**Selected text:**
—————
What stays with me is not the transaction. It is the quality of the exchange. He came in with a real question, asked it plainly, received an honest answer, and acted on it. This is what a functioning financial relationship looks like. This is what trust in practice actually is: not a large abstract thing, but a series of small honest exchanges in which people deal with each other as what they actually are.
In the middle of everything that was uncertain and frightening, this small exchange felt important. It felt like evidence of something that could continue.
The Network Watches
There is an aspect of what happened during that period that I have not seen described anywhere, and that I think matters for understanding how financial crises actually propagate.
When an institution comes under stress, the people most sensitive to the early signals are not depositors. Depositors operate on news and rumor and social information networks. They respond, but with a lag. The entities that respond fastest, almost in real time, are the institution’s financial counterparties.
Correspondent banks have compliance functions whose job is exactly this: to monitor the institutions they maintain relationships with, to detect early signs of deterioration, and to protect their own institution from contagion by reducing exposure before a problem becomes public. They are very good at this. They are watching, always, in a background process that never sleeps.
During the weeks following the summer of 2020, I noticed changes in the behavior of certain correspondent relationships. Not dramatic changes. Nothing that amounted to a withdrawal of service or a formal communication about our standing. But the texture of the interactions shifted in ways that were legible to anyone paying attention.
Documentation requests became slightly more thorough. Processing times for certain transaction categories extended marginally. The rhythm of the routine had changed, in the way a conversation changes when the other person knows something they are not saying directly.
This is how the network responds to uncertainty. Not through formal action, which is visible and consequential and therefore avoided until unavoidable. Through the quiet tightening of a thousand informal margins. Each individually defensible as standard procedure. Each in isolation meaning almost nothing. In aggregate, a message.
The message was: we are watching more carefully now. The cost of operating normally was rising. The frictionless relationships that functioning institutions rely on were becoming fractionally less frictionless. Small amounts of extra attention, extra documentation, extra time were now required for things that had previously processed without a second thought.
Managing this was part of the work of those months. Keeping the correspondent relationships functional, keeping the documentation standards high enough that there was nothing to question, continuing to honor every commitment on the precise terms it had been made. The work of proving, through behavior, that the institution remained what it had been.
—————
[Text and item location listing]

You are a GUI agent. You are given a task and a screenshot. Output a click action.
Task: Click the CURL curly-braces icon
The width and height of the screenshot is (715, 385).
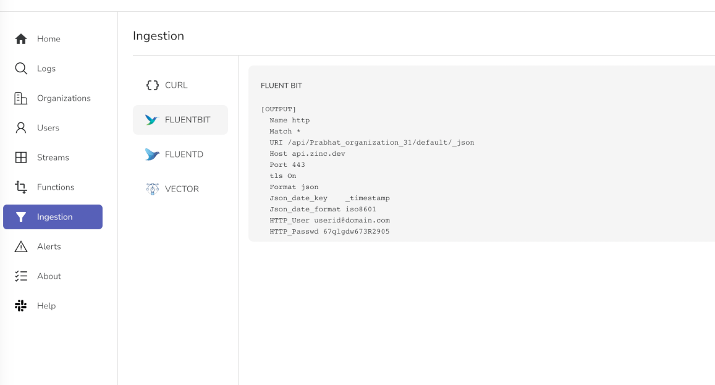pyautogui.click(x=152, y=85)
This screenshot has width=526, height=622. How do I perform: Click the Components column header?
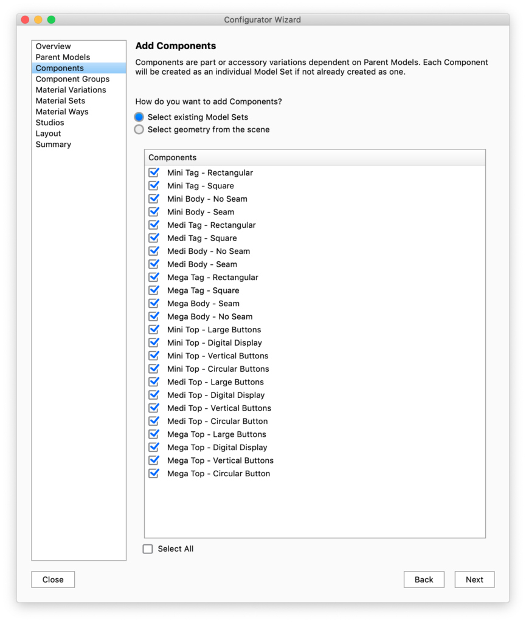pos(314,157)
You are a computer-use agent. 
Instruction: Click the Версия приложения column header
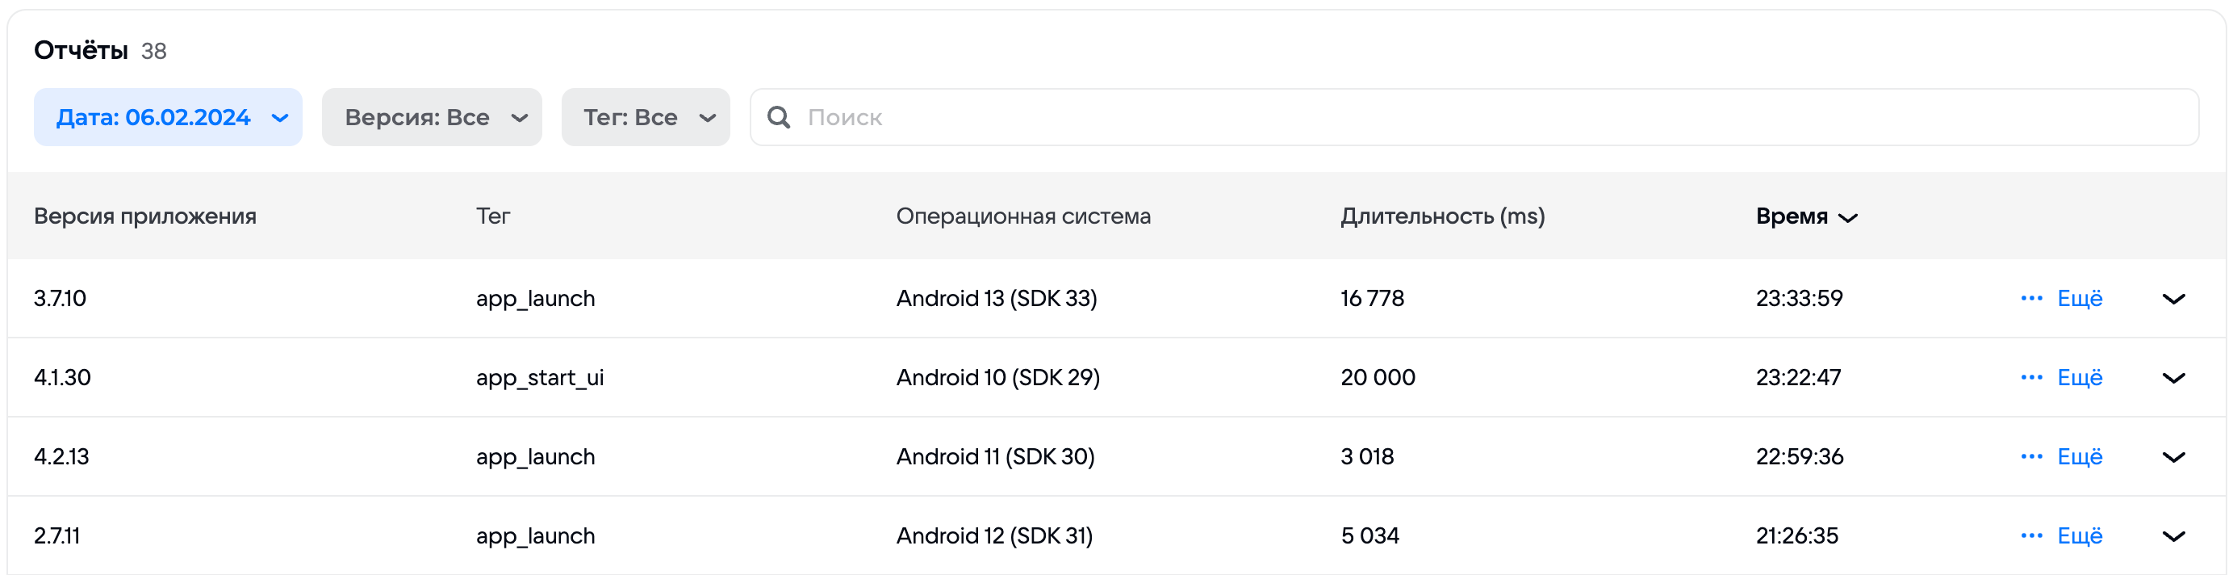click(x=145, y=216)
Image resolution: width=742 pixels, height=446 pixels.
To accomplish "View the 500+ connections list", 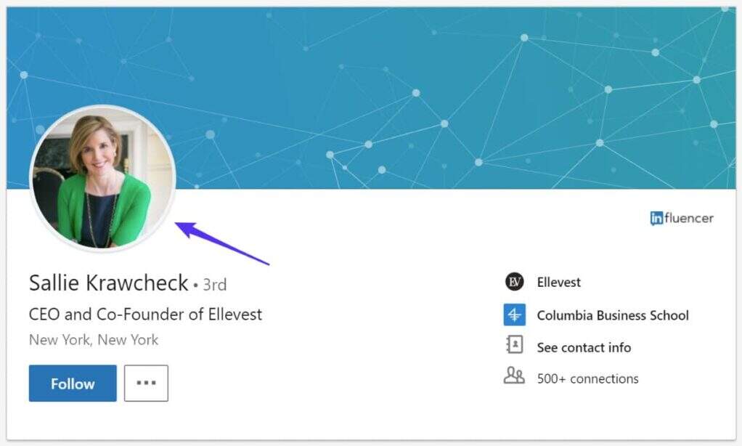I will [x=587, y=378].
—————
**Task list:**
1. According to the essay on how the network watches, what three things is the job of correspondent banks' compliance functions? List them.
2. Resize the listing from its start through the line that contains "pos(314,157)", both ends included. Multiply every coordinate in the answers by 1.85 and round to whole numbers, halves up, and leave the requests unchanged. Give only those lines, with the pictures left out.

**Task-by-task answers:**
1.
- To monitor the institutions they maintain relationships with
- To detect early signs of deterioration
- To protect their own institution from contagion by reducing exposure before a problem becomes public

2.
You are a GUI agent. You are given a task and a screenshot. Output a click action.
Task: Click the CURL curly-braces icon
The width and height of the screenshot is (715, 385).
pyautogui.click(x=281, y=157)
This screenshot has width=526, height=622. How do I perform: Click the Components column header?
pos(581,290)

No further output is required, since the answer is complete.